Some research has raised concerns about the safety of aspirin for heart failure patients. But a new study appears to offer some reassurance.
The study that involved more than 2 300 patients found that those on daily aspirin were not at heightened risk of being hospitalised for, or dying from, heart failure.
Aspirin is used for the relief of mild to moderate pain, and to reduce fever and inflammation
That has been a concern because, in theory, aspirin could interfere with the benefits of certain heart failure drugs, explained Dr Shunichi Homma, the senior researcher on the study.
Plus, two past studies have linked aspirin use to an increased risk of heart failure complications.
But the new study, which compared aspirin to warfarin, a blood thinner, was larger and longer-term – following patients in 168 centres in 11 countries over 10 years.
"I think this should allay fears that there might be a detrimental effect of prescribing aspirin," said Homma. He is deputy chief of cardiology at New York-Presbyterian/Columbia University Medical Center, in New York City.
Homma and his colleagues reported the findings in JACC: Heart Failure.
Dr Christopher O'Connor is a cardiologist and editor-in-chief of the journal. He agreed that the findings are reassuring. Compared with the earlier, smaller studies, O'Connor said, "This one is probably closer to the truth." O'Connor said he thinks the results have "immediate implications" for heart failure care.
What's the deal with heart failure?
Congestive heart failure (CHF) occurs when the heart is unable to adequately pump blood throughout the body and/or unable to prevent blood from accumulating, or "backing up", into the lungs. This causes symptoms such as fatigue, breathlessness and swelling in the limbs.
Close to six million Americans have heart failure, according to the US Centers for Disease Control and Prevention.

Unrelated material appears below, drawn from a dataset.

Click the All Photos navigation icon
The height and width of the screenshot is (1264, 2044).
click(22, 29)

In South Africa 210 people die of heart disease per day.
Often, heart failure is caused by damage to the heart muscle from a heart attack or coronary artery disease. And, in general, those patients should be on aspirin to limit the risk of a first-time or repeat heart attack, O'Connor said.
The link between aspirin and heart failure
The trouble is, there have been concerns that aspirin could interfere with ACE inhibitors or angiotensin receptor blockers (ARBs) – two drug classes that are key in managing heart failure. Those drugs boost compounds called prostaglandins in the blood, whereas aspirin reduces them.

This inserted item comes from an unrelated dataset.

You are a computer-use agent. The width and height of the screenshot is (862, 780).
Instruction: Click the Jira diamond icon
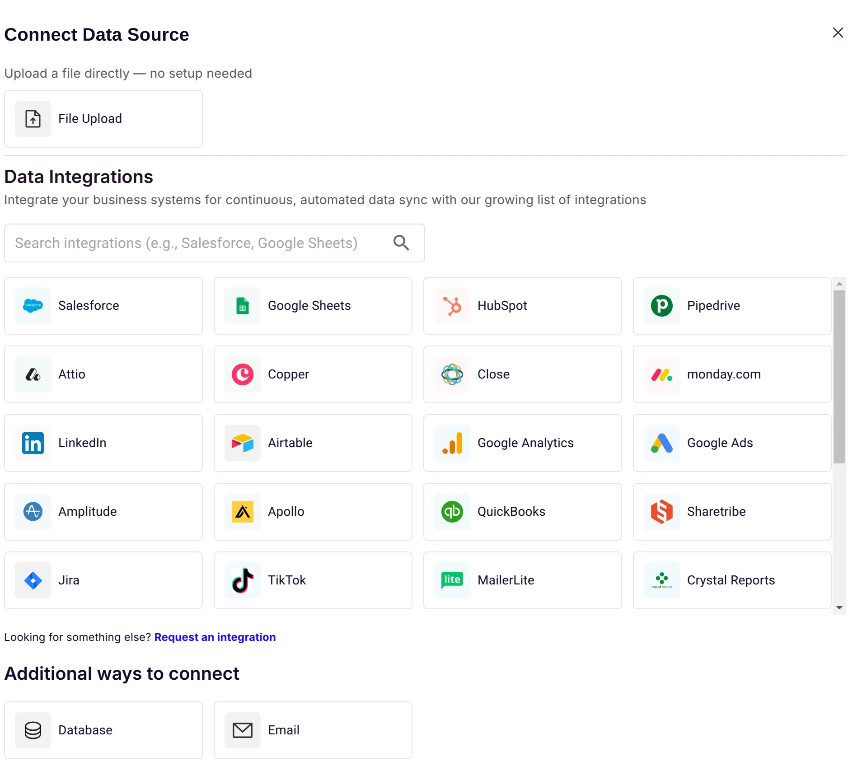pos(33,580)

For the new study, Homma's team analysed data from a clinical trial in which heart failure patients were randomly assigned to take either aspirin or warfarin, which is used to prevent blood clots.
Patients in the aspirin group took 325mg per day. Over 10 years, just over 19% of aspirin patients were hospitalised for heart failure, or died of the disease. That compared with just under 23% of warfarin users, the findings showed.